In an interview on Thursday, Rep. Paul Ryan said one of the biggest disappointments from his term as House speaker was his inability to address the growing mountain of federal debt.
“On healthcare itself and debt and deficits, it’s the one that got away,” Ryan said at a Washington Post event.
As speaker, Ryan helped oversee a rise in spending that is already adding to the deficit. Under his tenure, the amount of outstanding federal debt grew by just over $2 trillion, and the federal deficit expanded from $438 billion in the 2015 fiscal year to $779 billion in the 2018 fiscal year.
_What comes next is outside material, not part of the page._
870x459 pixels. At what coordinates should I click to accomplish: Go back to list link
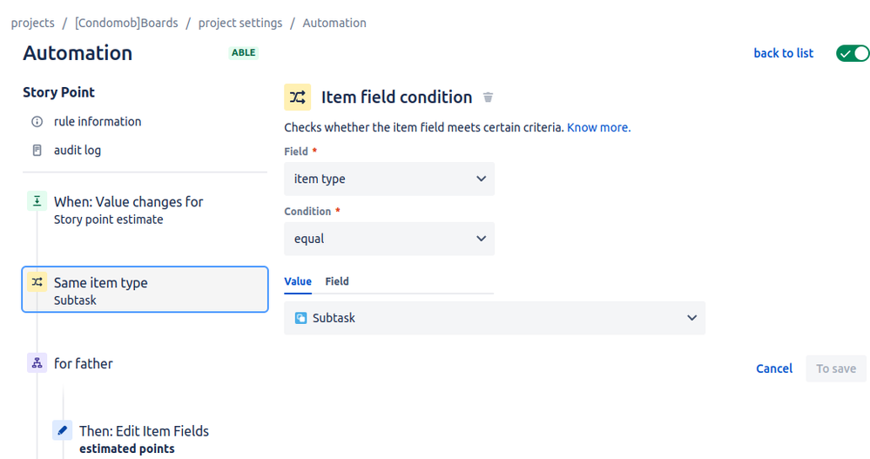784,53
And it’s projected to get even more pronounced from here. The Congressional Budget Office estimates that the deficit in the 2019 fiscal year — which began October 1 — will be $981 billion. For the 2020 fiscal year, the CBO projects that the deficit will eclipse $1 trillion for the first time since the depths of the financial crisis.
While there are plenty of reasons for the growing deficit, recent legislation spearheaded by Ryan has only added to it.
Ryan has had a reputation as a policy wonk, and he entered the speakership with goals to address rising spending on entitlement programs. During his tenure as speaker, however, the House did not embark on any significant effort on that front.
The nonpartisan Committee for a Responsible Federal Budget estimates that 46% of the deficit in the 2019 fiscal year, or $445 billion, will be derived from legislation passed since Trump took office. A little more than half of that amount comes from the GOP tax law — which Ryan has cited as one of his major accomplishments — with most of the rest coming from the bipartisan budget agreement.
In 2018, Ryan’s last year in Congress, the US is expected to issue $1.3 trillion in new debt, up 146% from the 2017 amount and the most in one calendar year since 2010.
The Tax Cuts and Jobs Act is also projected to add to the deficit and debt for years to come. The CBO expects the tax law to add about $1.5 trillion to the federal deficit through 2028, even after factoring in any increase in economic growth caused by the law.